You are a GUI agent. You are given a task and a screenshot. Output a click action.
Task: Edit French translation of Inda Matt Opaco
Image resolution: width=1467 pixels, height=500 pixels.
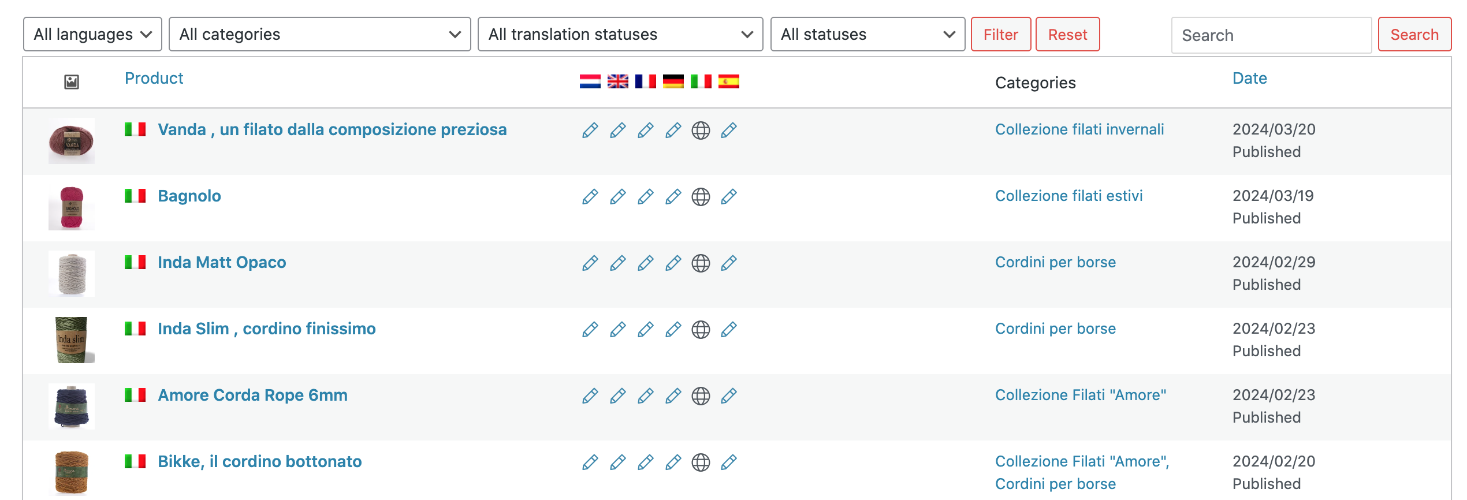[645, 263]
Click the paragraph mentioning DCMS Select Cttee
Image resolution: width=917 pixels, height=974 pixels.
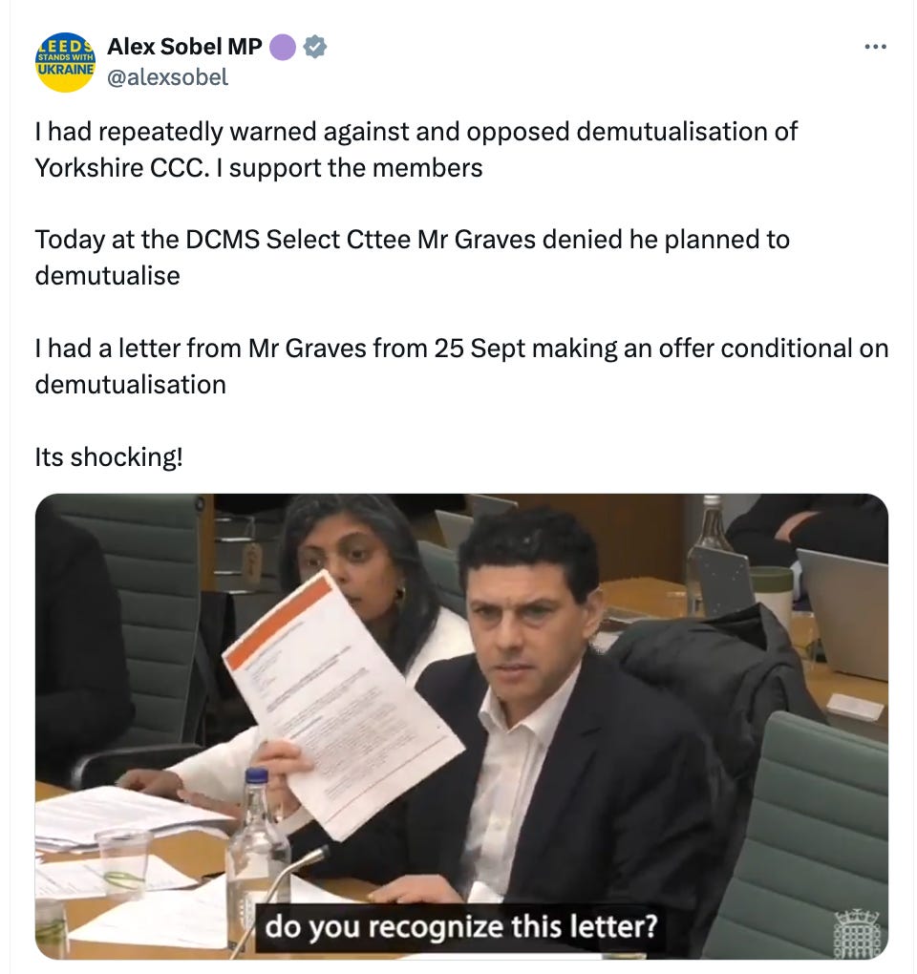(x=412, y=258)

• • •

Exercise: In the answer, retype exactly and only the lines from the one holding "Image resolution: width=1467" through the end of the listing, keeping both ends and dropping every picture.

Written answer:
Image resolution: width=1467 pixels, height=500 pixels.
[645, 263]
Click the paragraph mentioning DCMS Select Cttee
Image resolution: width=917 pixels, height=974 pixels.
(x=412, y=258)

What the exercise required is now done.